Four-Seven-Eight Breath

Best done sitting but can be done standing or lying down.

1. Sit with your back straight and your hands resting comfortably in your lap or on your thighs.

Look ahead...try not to fix your gaze on anything in particular. Slightly closing your eyes helps.

Try to focus internally on your breathing.

All inhalations are done through your nose; all exhalations through your mouth.

2. Commence inhaling slowly, smoothly and deeply to a mental count of 4 seconds. Fill your lower lungs first (by pushing out your abdomen), then your middle and upper lungs.

Hold your breath for a mental count of 7 seconds.

Slowly and smoothly exhale for a mental count of 8 seconds.

As you exhale, try to let go of all your anxiety, tension & stress.

That's one round. Pause briefly without inhaling then start another round. This natural pause is very therapeutic and relaxing.

Do 10-12 rounds to begin. Build up to 25-30 rounds several times a day and  whenever you feel anxious or nervous, etc.


Calms your mind
Tones your nervous system
Regulates your breathing
Balances your emotions


Can be done anywhere - on a bus, in a line, at work, before a test

If you lose your breath, stop, breathe freely then try again

With practice your pauses between rounds will naturally get longer

Soothing music or ear plugs can help reduce external distractions.

If you look in our resources at the top of this forum you will find info and a link for free online CBT training.
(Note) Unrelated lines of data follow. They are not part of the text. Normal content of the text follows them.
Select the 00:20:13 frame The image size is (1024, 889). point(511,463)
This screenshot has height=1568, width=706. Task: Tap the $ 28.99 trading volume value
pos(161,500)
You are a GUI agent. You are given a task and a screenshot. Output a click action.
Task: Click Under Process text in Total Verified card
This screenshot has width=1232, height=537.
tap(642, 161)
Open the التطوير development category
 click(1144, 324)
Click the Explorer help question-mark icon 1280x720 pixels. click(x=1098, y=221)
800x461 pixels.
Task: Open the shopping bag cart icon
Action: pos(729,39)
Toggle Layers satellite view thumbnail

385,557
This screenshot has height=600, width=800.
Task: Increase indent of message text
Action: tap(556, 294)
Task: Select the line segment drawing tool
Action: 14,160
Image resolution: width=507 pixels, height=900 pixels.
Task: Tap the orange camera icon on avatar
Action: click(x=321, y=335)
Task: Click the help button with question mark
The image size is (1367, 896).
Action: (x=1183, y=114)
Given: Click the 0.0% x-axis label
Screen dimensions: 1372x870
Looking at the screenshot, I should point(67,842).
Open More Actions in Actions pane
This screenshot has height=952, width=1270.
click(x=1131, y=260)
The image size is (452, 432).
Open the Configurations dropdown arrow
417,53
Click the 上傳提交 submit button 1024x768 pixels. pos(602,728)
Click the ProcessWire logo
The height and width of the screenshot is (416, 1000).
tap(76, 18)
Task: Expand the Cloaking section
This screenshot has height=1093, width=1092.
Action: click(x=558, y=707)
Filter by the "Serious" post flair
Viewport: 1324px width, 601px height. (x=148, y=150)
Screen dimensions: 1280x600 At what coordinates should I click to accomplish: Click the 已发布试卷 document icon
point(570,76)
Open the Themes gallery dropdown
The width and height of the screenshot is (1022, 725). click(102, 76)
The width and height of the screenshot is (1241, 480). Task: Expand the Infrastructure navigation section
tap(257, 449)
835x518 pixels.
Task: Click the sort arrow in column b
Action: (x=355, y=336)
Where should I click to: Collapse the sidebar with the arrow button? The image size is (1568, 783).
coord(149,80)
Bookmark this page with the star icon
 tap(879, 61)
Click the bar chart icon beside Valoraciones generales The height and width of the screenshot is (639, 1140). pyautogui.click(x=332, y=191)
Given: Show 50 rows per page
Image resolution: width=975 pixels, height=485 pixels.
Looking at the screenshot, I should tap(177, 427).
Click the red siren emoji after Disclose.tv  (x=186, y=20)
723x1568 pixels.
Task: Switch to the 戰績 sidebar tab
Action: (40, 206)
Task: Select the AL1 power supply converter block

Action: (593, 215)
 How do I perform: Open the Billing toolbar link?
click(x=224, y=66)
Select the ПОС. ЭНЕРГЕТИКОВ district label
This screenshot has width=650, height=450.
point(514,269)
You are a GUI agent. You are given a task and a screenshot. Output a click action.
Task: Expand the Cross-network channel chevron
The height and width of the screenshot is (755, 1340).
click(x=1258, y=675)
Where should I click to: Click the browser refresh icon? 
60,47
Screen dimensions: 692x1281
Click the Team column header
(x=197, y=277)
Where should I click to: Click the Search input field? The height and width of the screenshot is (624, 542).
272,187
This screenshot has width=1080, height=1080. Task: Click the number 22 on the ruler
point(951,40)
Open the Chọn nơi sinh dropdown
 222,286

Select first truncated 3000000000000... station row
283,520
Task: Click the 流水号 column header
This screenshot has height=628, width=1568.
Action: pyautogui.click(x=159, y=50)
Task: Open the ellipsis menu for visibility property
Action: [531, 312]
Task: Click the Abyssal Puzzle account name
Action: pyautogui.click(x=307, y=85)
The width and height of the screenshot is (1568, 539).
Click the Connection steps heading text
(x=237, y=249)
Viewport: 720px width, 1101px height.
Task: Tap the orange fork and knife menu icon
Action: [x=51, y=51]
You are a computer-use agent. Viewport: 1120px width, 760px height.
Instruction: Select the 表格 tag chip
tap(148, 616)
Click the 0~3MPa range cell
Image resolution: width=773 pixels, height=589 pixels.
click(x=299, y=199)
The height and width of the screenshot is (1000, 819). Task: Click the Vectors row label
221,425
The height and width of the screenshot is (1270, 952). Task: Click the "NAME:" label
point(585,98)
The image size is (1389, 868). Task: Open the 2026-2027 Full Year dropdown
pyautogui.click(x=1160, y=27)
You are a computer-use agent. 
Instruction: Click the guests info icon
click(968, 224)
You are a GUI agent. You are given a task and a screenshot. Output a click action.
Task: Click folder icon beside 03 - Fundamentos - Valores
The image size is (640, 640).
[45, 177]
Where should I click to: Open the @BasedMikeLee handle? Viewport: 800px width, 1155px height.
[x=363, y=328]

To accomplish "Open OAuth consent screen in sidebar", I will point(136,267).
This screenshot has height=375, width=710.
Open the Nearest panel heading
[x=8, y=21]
Take care and glad to have you with us.



Moderator: Osteoarthritis, GERD/Heartburn
Anxiety/Panic, & Depression
*~* *~*
"When you find peace within yourself, you become the kind of person who can live at peace with others."
Not a mental health professional of any kind

Forum Moderator

Date Joined Apr 2007
Total Posts : 32602
   Posted 7/6/2009 10:16 AM (GMT -6)   

Nanners is right on, do check in with your physician too.


Forum Moderator

Date Joined Oct 2008
Total Posts : 6376
   Posted 7/6/2009 10:41 AM (GMT -6)   
Hi Jamma

Welcome to healingwell. Sorry to hear you are having problems with anxiety and agree that you should go and see your doctor concerning these issues you are having. Sleep problems often indicate that you could have high anxiety but check with your doctor, There are a number of things you could do and im sure your doctor could advice. There are a number of medications which can help with anxiety and as the others have stated CBT which is a type of talk therapy that has great results with people who have anxiety problems. I hope things start to improve for you and keep us posted on how you are doing we are here to support you.